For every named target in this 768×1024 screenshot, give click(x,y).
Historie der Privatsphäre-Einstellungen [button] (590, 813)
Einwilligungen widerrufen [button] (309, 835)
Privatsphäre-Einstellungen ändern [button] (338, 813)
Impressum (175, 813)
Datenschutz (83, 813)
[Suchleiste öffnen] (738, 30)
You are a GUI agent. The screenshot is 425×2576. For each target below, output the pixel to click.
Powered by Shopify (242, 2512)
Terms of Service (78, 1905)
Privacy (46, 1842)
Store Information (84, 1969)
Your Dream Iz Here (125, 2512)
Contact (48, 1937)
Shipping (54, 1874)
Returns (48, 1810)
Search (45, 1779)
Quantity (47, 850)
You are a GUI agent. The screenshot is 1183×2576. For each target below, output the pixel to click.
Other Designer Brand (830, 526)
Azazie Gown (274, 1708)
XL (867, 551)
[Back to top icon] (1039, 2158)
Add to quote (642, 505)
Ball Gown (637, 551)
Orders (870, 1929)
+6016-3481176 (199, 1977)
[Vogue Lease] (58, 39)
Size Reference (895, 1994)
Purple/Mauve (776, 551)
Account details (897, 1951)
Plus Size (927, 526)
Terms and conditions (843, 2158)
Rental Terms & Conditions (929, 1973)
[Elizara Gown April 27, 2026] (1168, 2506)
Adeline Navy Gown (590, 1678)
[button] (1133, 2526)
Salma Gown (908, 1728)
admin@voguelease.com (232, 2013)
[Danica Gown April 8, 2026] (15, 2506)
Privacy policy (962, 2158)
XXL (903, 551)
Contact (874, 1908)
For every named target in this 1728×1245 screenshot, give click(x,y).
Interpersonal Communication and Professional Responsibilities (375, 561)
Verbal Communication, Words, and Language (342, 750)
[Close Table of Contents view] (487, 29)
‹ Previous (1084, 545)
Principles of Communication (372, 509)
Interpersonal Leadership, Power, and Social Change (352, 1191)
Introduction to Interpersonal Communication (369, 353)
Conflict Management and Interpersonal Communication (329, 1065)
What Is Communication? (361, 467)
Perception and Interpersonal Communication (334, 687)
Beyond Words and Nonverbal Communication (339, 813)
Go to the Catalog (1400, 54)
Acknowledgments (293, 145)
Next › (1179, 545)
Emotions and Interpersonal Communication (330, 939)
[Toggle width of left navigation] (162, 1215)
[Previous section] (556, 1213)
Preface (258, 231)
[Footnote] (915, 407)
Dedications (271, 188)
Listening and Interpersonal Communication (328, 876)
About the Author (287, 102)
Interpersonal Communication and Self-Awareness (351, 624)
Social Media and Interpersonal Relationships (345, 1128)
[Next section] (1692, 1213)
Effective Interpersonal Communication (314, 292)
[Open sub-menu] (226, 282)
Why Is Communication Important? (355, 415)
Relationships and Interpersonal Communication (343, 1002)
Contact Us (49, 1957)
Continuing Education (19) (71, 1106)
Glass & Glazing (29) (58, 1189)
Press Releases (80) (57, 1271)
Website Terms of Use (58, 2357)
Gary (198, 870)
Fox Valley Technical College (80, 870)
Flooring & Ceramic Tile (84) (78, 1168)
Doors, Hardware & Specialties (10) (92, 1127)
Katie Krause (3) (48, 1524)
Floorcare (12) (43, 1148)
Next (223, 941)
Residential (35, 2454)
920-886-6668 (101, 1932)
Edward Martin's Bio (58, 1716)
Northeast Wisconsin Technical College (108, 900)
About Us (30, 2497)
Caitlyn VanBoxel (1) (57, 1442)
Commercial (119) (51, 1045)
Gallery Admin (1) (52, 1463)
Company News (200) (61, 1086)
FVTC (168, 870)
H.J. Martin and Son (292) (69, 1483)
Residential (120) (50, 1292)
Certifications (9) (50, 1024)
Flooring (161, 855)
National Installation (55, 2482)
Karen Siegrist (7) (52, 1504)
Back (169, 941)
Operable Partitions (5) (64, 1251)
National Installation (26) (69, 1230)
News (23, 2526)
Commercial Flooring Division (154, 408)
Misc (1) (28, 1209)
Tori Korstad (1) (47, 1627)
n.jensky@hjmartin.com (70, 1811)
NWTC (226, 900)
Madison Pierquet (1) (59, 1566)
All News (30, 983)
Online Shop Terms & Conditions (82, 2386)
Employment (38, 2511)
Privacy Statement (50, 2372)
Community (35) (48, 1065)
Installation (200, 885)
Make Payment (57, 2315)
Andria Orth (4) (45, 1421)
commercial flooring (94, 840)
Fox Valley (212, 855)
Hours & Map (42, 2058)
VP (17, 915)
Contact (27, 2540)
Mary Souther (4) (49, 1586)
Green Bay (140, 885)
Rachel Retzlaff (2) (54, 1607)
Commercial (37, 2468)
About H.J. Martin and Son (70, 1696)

◇ ◇ ◇ ◇ ◇

**Requirement**
However many lines the data holds, return each one exactly.

**Result of this exercise**
For every named target in this 768×1024 screenshot, give click(x,y).
Historie der Privatsphäre-Einstellungen [button] (590, 813)
Einwilligungen widerrufen [button] (309, 835)
Privatsphäre-Einstellungen ändern [button] (338, 813)
Impressum (175, 813)
Datenschutz (83, 813)
[Suchleiste öffnen] (738, 30)
You are a GUI agent. The screenshot is 425×2576. For each target below, output the pixel to click.
Powered by Shopify (242, 2512)
Terms of Service (78, 1905)
Privacy (46, 1842)
Store Information (84, 1969)
Your Dream Iz Here (125, 2512)
Contact (48, 1937)
Shipping (54, 1874)
Returns (48, 1810)
Search (45, 1779)
Quantity (47, 850)
You are a GUI agent. The screenshot is 1183×2576. For each target below, output the pixel to click.
Other Designer Brand (830, 526)
Azazie Gown (274, 1708)
XL (867, 551)
[Back to top icon] (1039, 2158)
Add to quote (642, 505)
Ball Gown (637, 551)
Orders (870, 1929)
+6016-3481176 (199, 1977)
[Vogue Lease] (58, 39)
Size Reference (895, 1994)
Purple/Mauve (776, 551)
Account details (897, 1951)
Plus Size (927, 526)
Terms and conditions (843, 2158)
Rental Terms & Conditions (929, 1973)
[Elizara Gown April 27, 2026] (1168, 2506)
Adeline Navy Gown (590, 1678)
[button] (1133, 2526)
Salma Gown (908, 1728)
admin@voguelease.com (232, 2013)
[Danica Gown April 8, 2026] (15, 2506)
Privacy policy (962, 2158)
XXL (903, 551)
Contact (874, 1908)
For every named target in this 1728×1245 screenshot, give click(x,y).
Interpersonal Communication and Professional Responsibilities (375, 561)
Verbal Communication, Words, and Language (342, 750)
[Close Table of Contents view] (487, 29)
‹ Previous (1084, 545)
Principles of Communication (372, 509)
Interpersonal Leadership, Power, and Social Change (352, 1191)
Introduction to Interpersonal Communication (369, 353)
Conflict Management and Interpersonal Communication (329, 1065)
What Is Communication? (361, 467)
Perception and Interpersonal Communication (334, 687)
Beyond Words and Nonverbal Communication (339, 813)
Go to the Catalog (1400, 54)
Acknowledgments (293, 145)
Next › (1179, 545)
Emotions and Interpersonal Communication (330, 939)
[Toggle width of left navigation] (162, 1215)
[Previous section] (556, 1213)
Preface (258, 231)
[Footnote] (915, 407)
Dedications (271, 188)
Listening and Interpersonal Communication (328, 876)
About the Author (287, 102)
Interpersonal Communication and Self-Awareness (351, 624)
Social Media and Interpersonal Relationships (345, 1128)
[Next section] (1692, 1213)
Effective Interpersonal Communication (314, 292)
[Open sub-menu] (226, 282)
Why Is Communication Important? (355, 415)
Relationships and Interpersonal Communication (343, 1002)
Contact Us (49, 1957)
Continuing Education (19) (71, 1106)
Glass & Glazing (29) (58, 1189)
Press Releases (80) (57, 1271)
Website Terms of Use (58, 2357)
Gary (198, 870)
Fox Valley Technical College (80, 870)
Flooring & Ceramic Tile (84) (78, 1168)
Doors, Hardware & Specialties (10) (92, 1127)
Katie Krause (3) (48, 1524)
Floorcare (12) (43, 1148)
Next (223, 941)
Residential (35, 2454)
920-886-6668 (101, 1932)
Edward Martin's Bio (58, 1716)
Northeast Wisconsin Technical College (108, 900)
About Us (30, 2497)
Caitlyn VanBoxel (1) (57, 1442)
Commercial (119) (51, 1045)
Gallery Admin (1) (52, 1463)
Company News (200) (61, 1086)
FVTC (168, 870)
H.J. Martin and Son (292) (69, 1483)
Residential (120) (50, 1292)
Certifications (9) (50, 1024)
Flooring (161, 855)
National Installation (55, 2482)
Karen Siegrist (7) (52, 1504)
Back (169, 941)
Operable Partitions (5) (64, 1251)
National Installation (26) (69, 1230)
News (23, 2526)
Commercial Flooring Division (154, 408)
Misc (1) (28, 1209)
Tori Korstad (1) (47, 1627)
n.jensky@hjmartin.com (70, 1811)
NWTC (226, 900)
Madison Pierquet (1) (59, 1566)
All News (30, 983)
Online Shop Terms & Conditions (82, 2386)
Employment (38, 2511)
Privacy Statement (50, 2372)
Community (35) (48, 1065)
Installation (200, 885)
Make Payment (57, 2315)
Andria Orth (4) (45, 1421)
commercial flooring (94, 840)
Fox Valley (212, 855)
Hours & Map (42, 2058)
VP (17, 915)
Contact (27, 2540)
Mary Souther (4) (49, 1586)
Green Bay (140, 885)
Rachel Retzlaff (2) (54, 1607)
Commercial (37, 2468)
About H.J. Martin and Son (70, 1696)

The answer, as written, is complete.